CASU/ORACDR Pipeline Algorithm Comparative Tests
(Document number VDF-TRE-IOA-00007-0001)
Jim Lewis
Draft 20040119
Introduction
Before the start of WFCAM commissioning and operations, there is a need
to prove that the WFCAM pipeline algorithms work to specification. However,
given that no real WFCAM data exists, this is clearly not possible at present.
On the other hand it is possible to use data from other IR imagers at least
to prove that the software that does the data manipulation and correction
works in the expected way.
Apart from getting the right answer, the WFCAM pipeline must also run at the
summit with the data reduction environment that currently exists at UKIRT
(ORACDR). Non-WFCAM data can also be use to test whether the implementation
of the WFCAM software has been done correctly within ORACDR.
In this paper I will present the results of some of the tests we have
done on the WFCAM pipeline software. As more tests are finished then
they will be added, hence the word 'draft' near the title above.
The CASU pipeline has already been installed and tested at JAC within ORACDR
as part of the testing programme. The source has been made available to JAC
from a CVS repository.
UFTI
The UKIRT imager UFTI already has a pipeline that runs within ORACDR. The
routines that do the actual processing are chosen from the Starlink collection,
hence files are in Starlink's internal NDF format. As a way of learning
how the ORACDR environment works I wrote a second UFTI pipeline that reduces
the data
in FITS format and uses the CASU data reduction module collection (CIRDR) to do the
number crunching. Not all of the UFTI data reduction recipes were reproduced,
as this was only intended to be a 'learning exercise'.
As part of the testing procedure on both the pipeline modules and our
ability to implement a pipeline in ORACDR, we decided to run a small amount
of data through both pipelines. The tests consisted of reducing some jitter
observations from a single night (20020426) with both pipelines and comparing
them for speed and consistency of results.
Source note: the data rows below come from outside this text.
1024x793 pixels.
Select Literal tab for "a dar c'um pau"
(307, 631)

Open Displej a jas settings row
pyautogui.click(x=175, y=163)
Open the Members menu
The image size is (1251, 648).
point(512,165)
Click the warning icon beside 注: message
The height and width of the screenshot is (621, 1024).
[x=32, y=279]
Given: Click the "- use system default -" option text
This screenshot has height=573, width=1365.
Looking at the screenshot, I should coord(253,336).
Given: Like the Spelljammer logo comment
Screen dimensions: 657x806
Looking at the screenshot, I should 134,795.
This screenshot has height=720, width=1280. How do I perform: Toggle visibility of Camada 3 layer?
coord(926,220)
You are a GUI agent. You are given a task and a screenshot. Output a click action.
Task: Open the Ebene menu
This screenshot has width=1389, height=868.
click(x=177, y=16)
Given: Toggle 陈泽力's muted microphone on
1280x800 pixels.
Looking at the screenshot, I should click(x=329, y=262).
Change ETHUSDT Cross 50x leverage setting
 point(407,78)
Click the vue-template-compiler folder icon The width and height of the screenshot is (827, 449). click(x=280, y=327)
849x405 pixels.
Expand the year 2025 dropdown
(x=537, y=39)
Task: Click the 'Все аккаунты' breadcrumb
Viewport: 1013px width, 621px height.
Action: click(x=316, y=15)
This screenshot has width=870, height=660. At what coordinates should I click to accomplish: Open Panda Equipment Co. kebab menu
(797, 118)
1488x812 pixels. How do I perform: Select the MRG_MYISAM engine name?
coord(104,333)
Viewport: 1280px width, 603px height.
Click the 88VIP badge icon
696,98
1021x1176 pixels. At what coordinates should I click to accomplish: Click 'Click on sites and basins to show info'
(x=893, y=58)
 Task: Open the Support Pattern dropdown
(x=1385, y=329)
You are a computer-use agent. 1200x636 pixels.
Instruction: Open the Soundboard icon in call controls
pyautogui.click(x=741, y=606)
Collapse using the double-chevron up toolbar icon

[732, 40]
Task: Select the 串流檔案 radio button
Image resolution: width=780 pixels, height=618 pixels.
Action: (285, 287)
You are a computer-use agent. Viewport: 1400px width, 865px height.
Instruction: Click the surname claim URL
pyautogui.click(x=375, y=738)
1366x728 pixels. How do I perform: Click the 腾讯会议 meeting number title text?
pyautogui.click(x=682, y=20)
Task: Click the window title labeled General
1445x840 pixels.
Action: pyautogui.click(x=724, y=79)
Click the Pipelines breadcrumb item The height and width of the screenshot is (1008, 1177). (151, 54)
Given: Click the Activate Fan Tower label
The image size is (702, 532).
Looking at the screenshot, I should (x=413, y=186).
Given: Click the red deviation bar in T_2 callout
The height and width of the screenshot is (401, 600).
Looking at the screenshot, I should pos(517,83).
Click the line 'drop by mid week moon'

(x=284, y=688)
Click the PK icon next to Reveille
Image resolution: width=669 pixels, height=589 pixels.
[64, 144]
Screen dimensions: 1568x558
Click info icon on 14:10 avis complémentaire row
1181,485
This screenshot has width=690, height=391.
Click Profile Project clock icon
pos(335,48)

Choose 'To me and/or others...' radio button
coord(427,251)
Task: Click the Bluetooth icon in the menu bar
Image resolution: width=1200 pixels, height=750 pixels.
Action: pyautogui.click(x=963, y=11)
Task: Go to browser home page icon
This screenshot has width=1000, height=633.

Given that both pipelines
reduce the data in a very similar way, then the results in terms of the
sky background, image shape,
photometry and positional accuracy should be roughly the same. The
data were chosen so that they use a fairly simple recipe (JITTER_SELF_FLAT).
The tests were run on a Dell Inspiron 8100 laptop with 512 Mb of internal
memory and a 1.2 GHz Pentium III chip. In order to cut down on the
amount of time spent plotting, the reductions were done without the ORACDR
GUI and without any image display. For reference, the command used
was:
%oracdr -ut 20020426 -loop list -list 1:4,36:60 -log s -nodisplay
In what follows, I will refer to the standard Starlink based UFTI pipeline
as the 'Standard' pipeline. The second CIRDR based pipeline will
be the 'CASU' pipeline.
Briefly, the recipe in the Standard pipeline does the following:
- Subtract the dark frame
- Do a two-pass self flat field calibration. That is the target images
are combined into a night-sky flat field image. The images are divided
by this flat and objects are located and masked out. The original
dark corrected target frames are then combined a second time, with the
objects masked out. This second pass flat is then used to do that
flat field correction for the target images.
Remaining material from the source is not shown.